**WHAT YOU SHOULD DO**
Go through the records, and copy each line in which the string "will" is present.

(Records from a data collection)
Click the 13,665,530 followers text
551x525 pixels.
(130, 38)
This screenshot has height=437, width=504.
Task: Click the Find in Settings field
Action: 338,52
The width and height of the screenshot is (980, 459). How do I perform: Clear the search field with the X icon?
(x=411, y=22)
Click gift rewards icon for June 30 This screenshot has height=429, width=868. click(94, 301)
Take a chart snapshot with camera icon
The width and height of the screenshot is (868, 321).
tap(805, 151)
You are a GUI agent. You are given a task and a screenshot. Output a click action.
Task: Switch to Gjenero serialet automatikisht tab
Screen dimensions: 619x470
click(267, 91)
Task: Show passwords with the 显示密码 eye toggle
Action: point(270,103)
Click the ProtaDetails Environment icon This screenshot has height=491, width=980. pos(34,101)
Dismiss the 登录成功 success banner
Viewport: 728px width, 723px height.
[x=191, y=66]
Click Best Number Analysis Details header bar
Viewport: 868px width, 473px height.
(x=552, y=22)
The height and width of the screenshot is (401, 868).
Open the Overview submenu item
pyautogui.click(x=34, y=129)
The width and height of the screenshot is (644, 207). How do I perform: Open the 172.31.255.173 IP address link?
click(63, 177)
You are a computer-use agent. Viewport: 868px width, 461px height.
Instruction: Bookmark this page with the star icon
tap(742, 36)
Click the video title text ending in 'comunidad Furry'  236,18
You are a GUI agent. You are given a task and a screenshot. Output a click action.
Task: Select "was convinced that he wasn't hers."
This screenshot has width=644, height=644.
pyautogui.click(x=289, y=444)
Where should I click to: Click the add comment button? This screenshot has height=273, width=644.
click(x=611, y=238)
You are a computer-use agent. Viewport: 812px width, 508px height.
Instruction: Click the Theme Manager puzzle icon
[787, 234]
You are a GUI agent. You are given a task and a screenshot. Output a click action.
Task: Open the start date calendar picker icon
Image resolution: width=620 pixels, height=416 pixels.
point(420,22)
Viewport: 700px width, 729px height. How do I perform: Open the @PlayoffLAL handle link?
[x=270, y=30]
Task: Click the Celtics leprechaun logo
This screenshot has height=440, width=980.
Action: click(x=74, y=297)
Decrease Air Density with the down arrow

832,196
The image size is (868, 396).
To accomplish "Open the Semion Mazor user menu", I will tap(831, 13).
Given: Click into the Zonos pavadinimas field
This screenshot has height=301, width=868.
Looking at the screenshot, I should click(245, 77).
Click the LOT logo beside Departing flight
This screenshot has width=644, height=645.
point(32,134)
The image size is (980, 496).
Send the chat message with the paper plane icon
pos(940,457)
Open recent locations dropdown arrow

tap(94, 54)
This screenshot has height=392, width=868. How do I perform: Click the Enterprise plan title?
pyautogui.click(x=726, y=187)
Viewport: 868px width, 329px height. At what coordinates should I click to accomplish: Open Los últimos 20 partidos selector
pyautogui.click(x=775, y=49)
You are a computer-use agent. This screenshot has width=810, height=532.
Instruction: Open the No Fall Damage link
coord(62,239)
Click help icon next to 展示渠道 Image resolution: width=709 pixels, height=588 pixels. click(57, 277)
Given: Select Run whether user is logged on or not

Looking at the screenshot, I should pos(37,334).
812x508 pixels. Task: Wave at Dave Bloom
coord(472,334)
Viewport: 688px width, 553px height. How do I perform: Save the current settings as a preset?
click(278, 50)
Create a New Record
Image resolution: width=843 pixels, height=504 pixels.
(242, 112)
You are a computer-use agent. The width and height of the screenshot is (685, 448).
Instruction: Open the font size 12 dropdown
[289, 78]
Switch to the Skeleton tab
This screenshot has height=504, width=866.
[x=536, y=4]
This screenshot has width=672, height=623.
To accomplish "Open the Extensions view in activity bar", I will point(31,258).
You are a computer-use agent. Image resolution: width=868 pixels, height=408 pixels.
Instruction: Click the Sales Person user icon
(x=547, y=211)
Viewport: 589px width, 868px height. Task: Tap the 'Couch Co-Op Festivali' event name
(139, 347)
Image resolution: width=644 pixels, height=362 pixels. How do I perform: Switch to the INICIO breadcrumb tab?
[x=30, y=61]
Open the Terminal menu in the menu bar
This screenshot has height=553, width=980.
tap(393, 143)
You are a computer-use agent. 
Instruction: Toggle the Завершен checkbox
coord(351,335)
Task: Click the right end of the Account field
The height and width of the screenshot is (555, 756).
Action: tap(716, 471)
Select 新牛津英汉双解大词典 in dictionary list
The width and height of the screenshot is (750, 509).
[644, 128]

**ANSWER BOX**
To accomplish "Open the Semion Mazor user menu", I will tap(831, 13).
To accomplish "Open the Extensions view in activity bar", I will point(31,258).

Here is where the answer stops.